The coil of the ac generator rotates at a frequency of f =60.0 Hz and
develops an emf of 120 V (rms). The coil has an area of A = 3.0 x 10 -3 m 2 and consists of N = 500 turns.
a. Find the magnitude of the magnetic field in which the coil rotates.
b. If the total resistance of the wire is 12Ω, what is the maximum induced current when the output terminals
are connected to a low resistance conductor?
To find the magnitude of the magnetic field in which the coil rotates, we can use Faraday's law of electromagnetic induction.

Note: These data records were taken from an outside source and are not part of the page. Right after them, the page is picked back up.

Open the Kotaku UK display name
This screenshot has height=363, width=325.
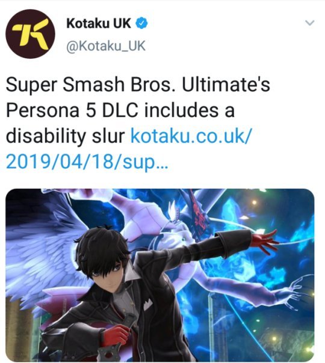tap(99, 23)
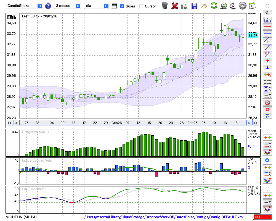Viewport: 276px width, 221px height.
Task: Click the blue floppy disk save icon
Action: (194, 6)
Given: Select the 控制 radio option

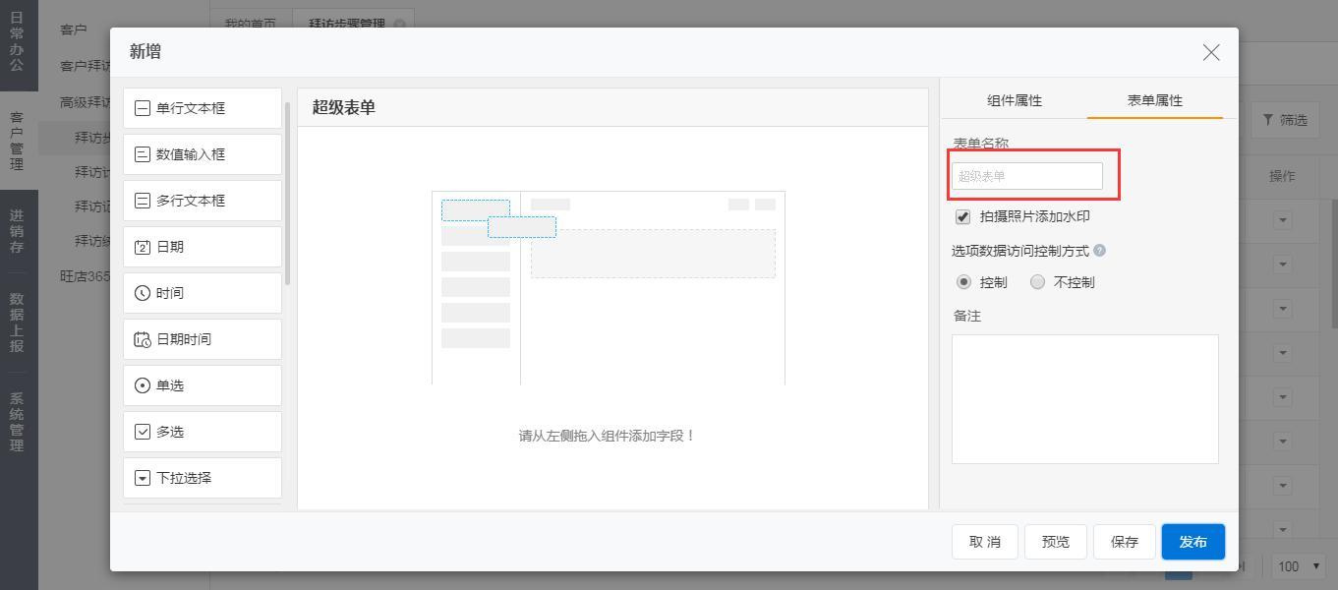Looking at the screenshot, I should 963,282.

According to this law, the induced emf (ε) is equal to the rate of change of magnetic flux (Φ) through the coil.
The equation for Faraday's law is:
ε = - N * dΦ/dt
Where:
ε = induced emf
N = number of turns
dΦ/dt = rate of change of magnetic flux
In this case, the emf is given as 120 V, the frequency as 60.0 Hz, and the number of turns as 500. The area of the coil is also given as 3.0 x 10^(-3) m^2.
First, let's find the rate of change of magnetic flux, dΦ/dt.
Since the area and magnetic field (B) are related by the equation:
Φ = B * A
where:
Φ = magnetic flux
A = area
B = magnetic field
We can rearrange this equation to solve for B:
B = Φ / A
The rate of change of magnetic flux is given by:
dΦ/dt = ΔΦ / Δt
For rotational motion, ΔΦ is simply the change in angle (Δθ) multiplied by the magnetic flux per unit angle (dΦ/dθ). In this case, since the coil rotates at a frequency of 60.0 Hz, we have:
ΔΦ = dΦ/dθ * Δθ = (2π/N) * Δθ
Substituting this into the equation for dΦ/dt, we get:
dΦ/dt = (2π/N) * Δθ / Δt
Since f = 1 / T, where T is the period, we have:
Δt = 1 / f
Substituting this into the equation for dΦ/dt, we get:
dΦ/dt = (2π/N) * Δθ * f
Finally, substituting this into Faraday's law, we have:
ε = - N * (2π/N) * Δθ * f
Simplifying, we get:
ε = - 2π * Δθ * f
Solving for the magnetic field B, we get:
B = ε / (2π * Δθ * f * A)
Now we can substitute the given values into this equation.
For part (a), the magnitude of the magnetic field in which the coil rotates:
B = (120 V) / (2π * Δθ * (60.0 Hz) * (3.0 x 10^(-3) m^2))
To find the maximum induced current when the output terminals are connected to a low resistance conductor (part b), we can use Ohm's law. The maximum current (I) is given by:
I = ε / R
Where:
I = maximum current
ε = induced emf
R = total resistance
Substituting the given values, we can find the maximum induced current.
a. To find the magnitude of the magnetic field in which the coil rotates, we can use the equation for the induced emf in a generator:
ε = NABω
Where ε is the induced emf, N is the number of turns in the coil, A is the area of the coil, B is the magnetic field strength, and ω is the angular frequency (2πf).
Plugging in the given values:
ε = 120 V
N = 500 turns
A = 3.0 x 10^(-3) m^2
f = 60.0 Hz
We can rearrange the equation to solve for B:
B = ε / (NAω)
Substituting the values:
B = (120 V) / (500 turns * (3.0 x 10^(-3) m^2) * (2π * 60.0 Hz))
Calculating this expression will give us the magnitude of the magnetic field in which the coil rotates.
b. To find the maximum induced current, we need to consider the total resistance of the wire. The maximum current occurs when the resistance in the circuit is minimized.
Using Ohm's Law, we can find the maximum current:
I = V / R
Where I is the current, V is the voltage, and R is the resistance.
Plugging in the values:
V = 120 V
R = 12 Ω
Calculating this expression will give us the maximum induced current when the output terminals are connected to a low resistance conductor.